**KUTIPAN UNTUK DIBACA**
- - -
Yang dimaksud targeted instruction pada PL  yaitu kegiatan pembelajaran selaras dengan kebutuhan anak dan tujuan pembelajaran. Pembagian kelompok dan kegiatan pembelajaran yang digunakan, disusun berdasarkan  data yang sudah diambil ( profiling anak). Student reflection  terus dilakukan pada PL. Anak didorong untuk merefleksikan pengalaman belajarnya. Dengan kegiatan refleksi ini akan membuat kepemilikian anak terhadap kegiatan belajarnya. Flexible content and Tool elemen terakhir dari PL, yaitu material (digital tool atau non digital tool) mensupport pemahaman konten yang digunakan mengakomodir terbukanya path (jalan), pace (tempo), dan kinerja anak dalam melakukan tugas-tugasnya.

Elemen PL di atas juga bagian dari pelaksanaan BL, yang didalamnya mensyaratkan adanya targeted intruction and adaptive tool (= flexible content and tools). Selain itu BL mendorong adanya collaborative experience yaitu pengalaman belajar dengan berkolaborasi dalam kelompok, dan independent work yaitu anak melakukan tugas individu  secara mandiri. Dengan demikian maka BL merupakan bagian dari pelaksanaan PL.

Bagaimana Station Rotation  (SR) diimplementasikan dalam Blended Learning (BL)

Salah satu strategi menjalankan BL adalah station rotation. Station dapat diartikan juga dengan center. Pada strategi ini anak dibagi beberapa kelompok kemudian dirotasi untuk melakukan kegiatan di setiap station (center), dengan durasi yang telah ditentukan. Pembagian kelompok anak berdasarkan profiling anak (sesuai kebutuhannya (need),  kemampuannya (abilities), learning style, atau  Multiple Intelligences).  

Kegiatan berlangsung sesuai waktu yang tersedia dan dibagi menjadi 5 kegiatan dalam 5 station. Diawali dengan mini lesson atau kegiatan opening menjadi  kegiatan pertama. Kegiatan ini berlangsung hanya 10 menit*, guru menjelaskan materi yang akan dipelajari hari itu, membuat koneksi dengan prior knowledge anak (making connection) kemudian guru menjelaskan tentang point pembelajaran hari itu. Guru dapat memberikan 1 pertanyaan yang menjadi point dalam pembelajarannya. Guru menjelaskan kegiatan-kegiatan  station dan mengingatkan aturan-aturan yang telah disepakati.

Kemudian kegiatan ke-2, 3 dan 4 adalah kegiatan anak di masing-masing station. Setiap anak bergantian mengikuti kegiatan di setiap station dalam waktu yang telah ditentukan. Misalnya (30 menit : 3 station = @ 10 menit) . Banyaknya station dapat terdiri atas 3 atau 4 station (TK atau SD) dan 2-3 (untuk SMP-SMA).

Station 1/teacher station : Targeted instruction. Guru berada pada station ini untuk memberikan penjelasan tentang materi yang sedang dipelajari. Guru bisa memberikan pembimbingan khusus untuk anak yang memerlukan. Kegiatan dapat berbentuk kegiatan  drawing picture in a piece of paper, show and tell,  tentang materi yang akan dipelajari.
- - -
**SOAL YANG DIBERIKAN**
Salin kata demi kata bagian kutipan tentang Blended Learning di atas, dari "Station 1/teacher station" sampai "yang akan dipelajari.".
- - -
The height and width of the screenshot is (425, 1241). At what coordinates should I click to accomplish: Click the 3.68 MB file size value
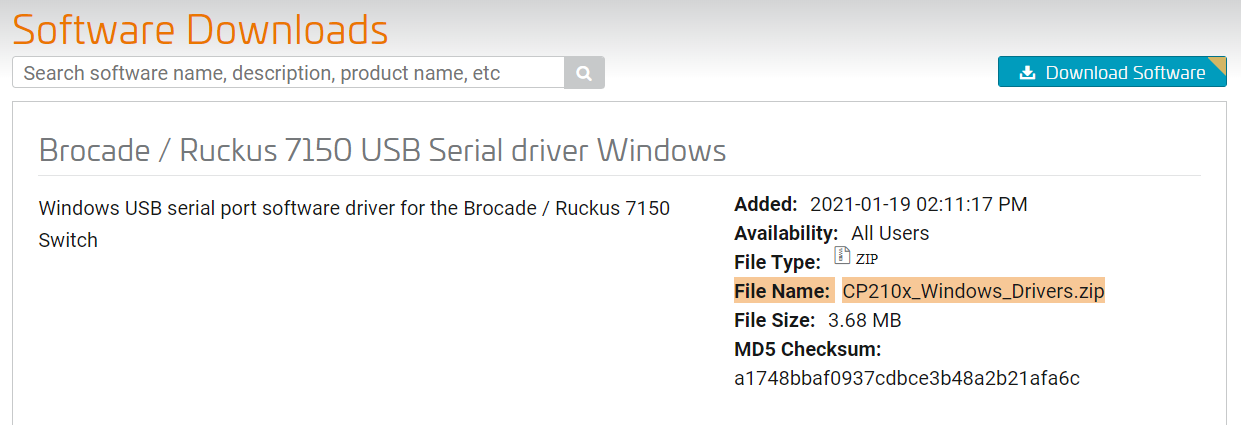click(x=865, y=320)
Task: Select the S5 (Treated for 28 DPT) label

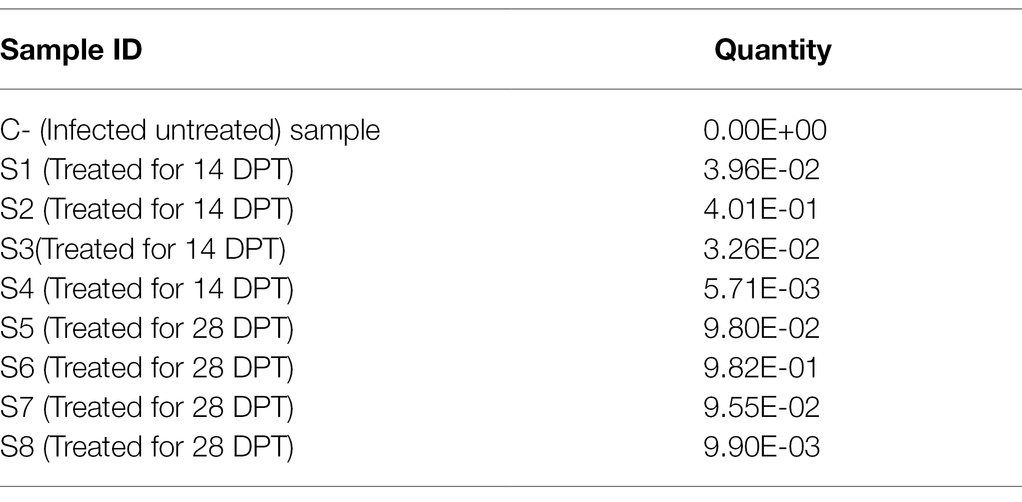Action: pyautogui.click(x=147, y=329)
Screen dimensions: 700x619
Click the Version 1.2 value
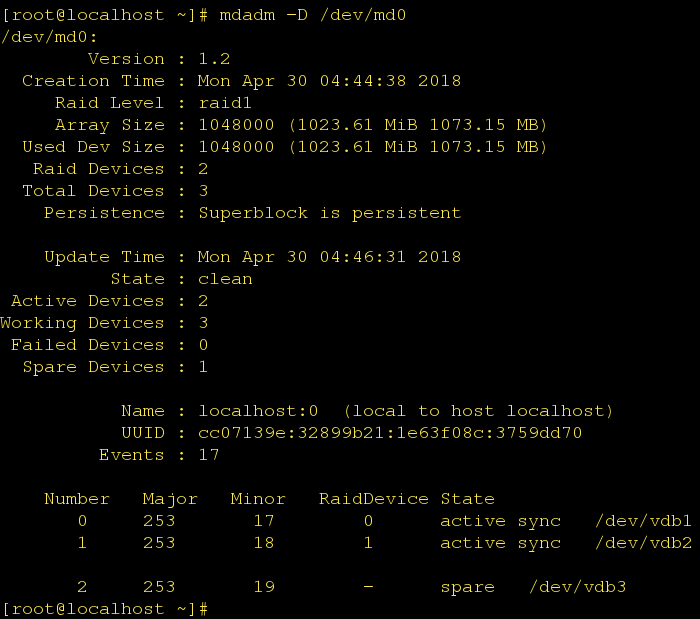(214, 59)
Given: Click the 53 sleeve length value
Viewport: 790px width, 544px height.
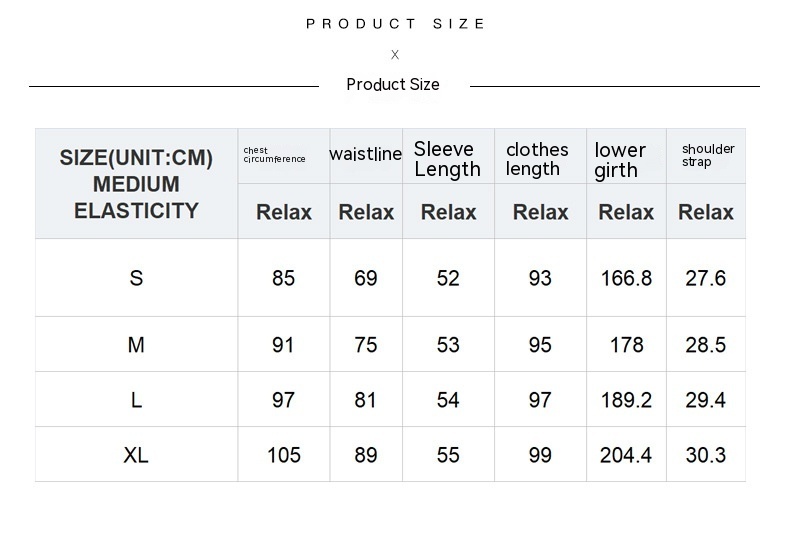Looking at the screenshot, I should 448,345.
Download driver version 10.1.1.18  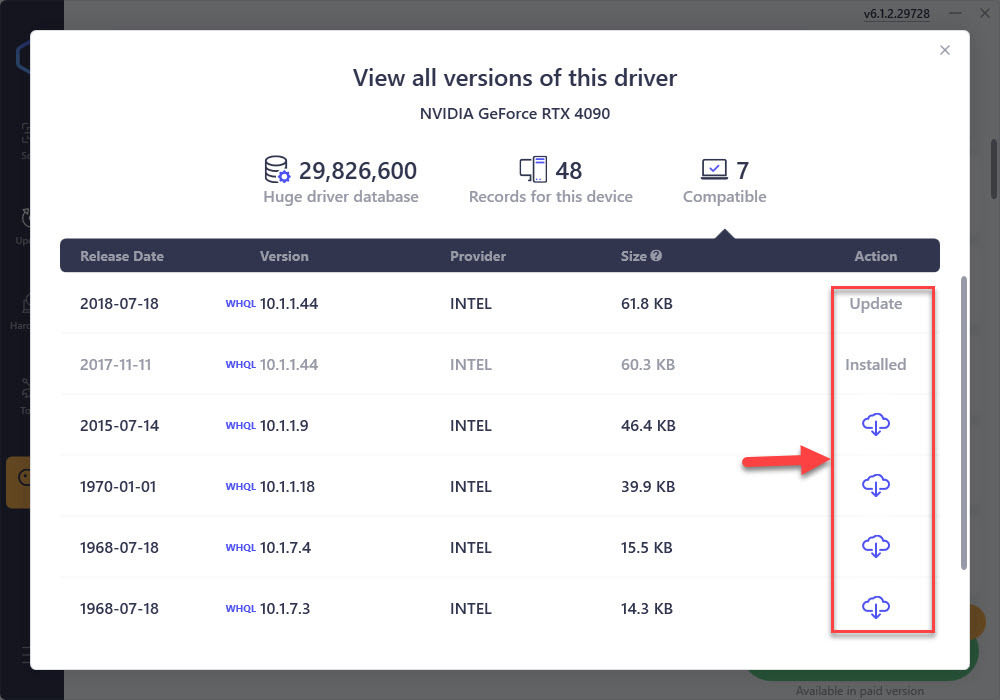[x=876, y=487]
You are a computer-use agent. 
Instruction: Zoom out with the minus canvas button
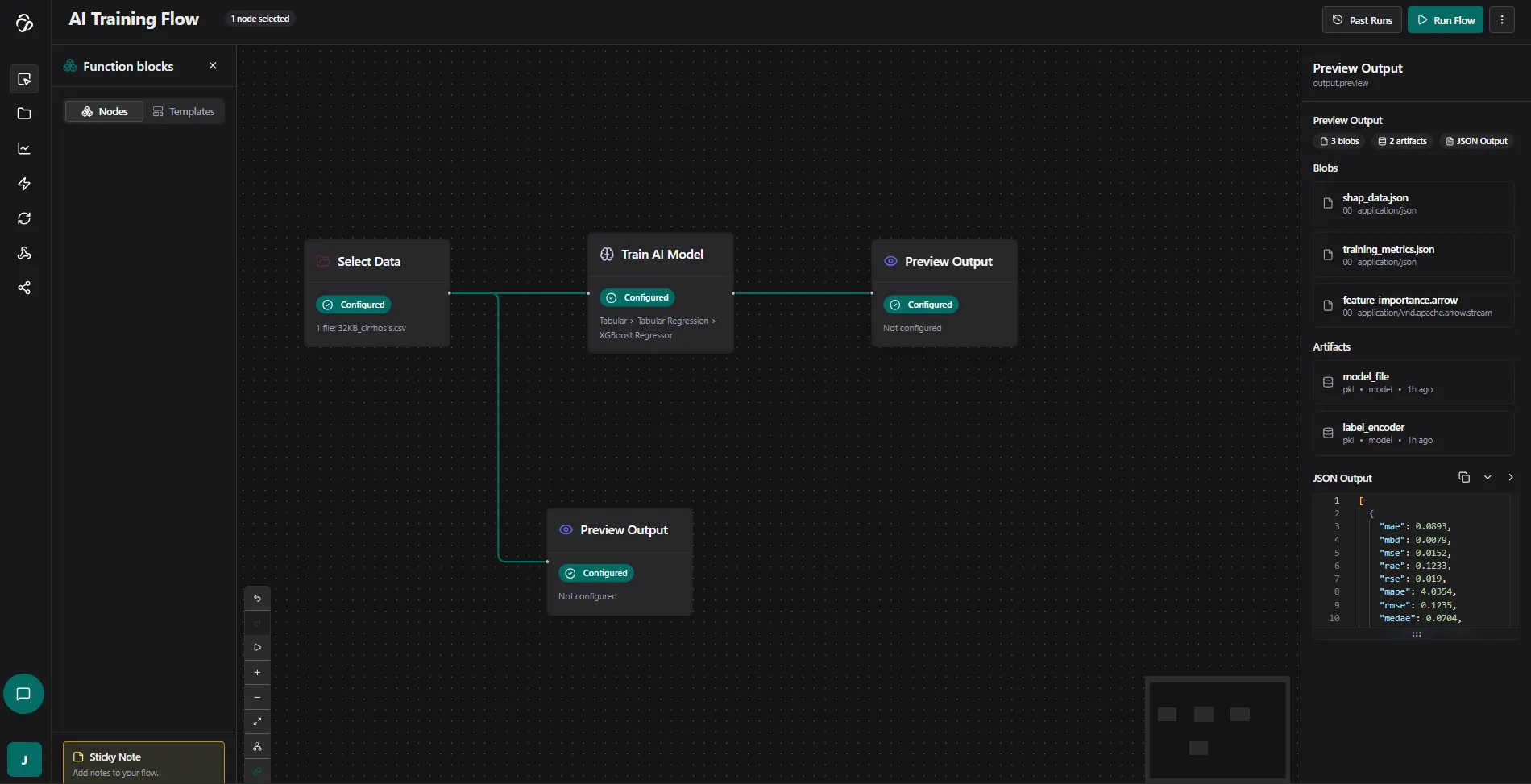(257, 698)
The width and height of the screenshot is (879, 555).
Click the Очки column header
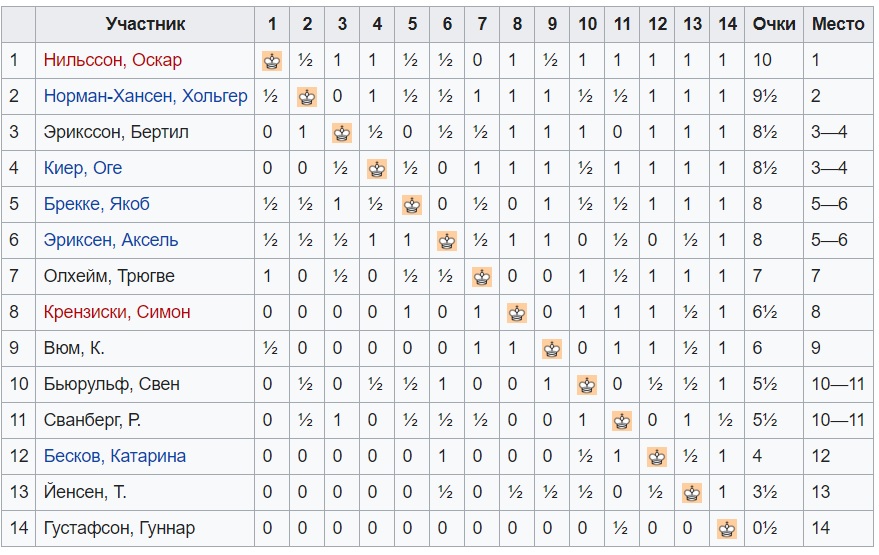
- - -
**PENYELESAIAN LATIHAN INI**
Station 1/teacher station : Targeted instruction. Guru berada pada station ini untuk memberikan penjelasan tentang materi yang sedang dipelajari. Guru bisa memberikan pembimbingan khusus untuk anak yang memerlukan. Kegiatan dapat berbentuk kegiatan  drawing picture in a piece of paper, show and tell,  tentang materi yang akan dipelajari.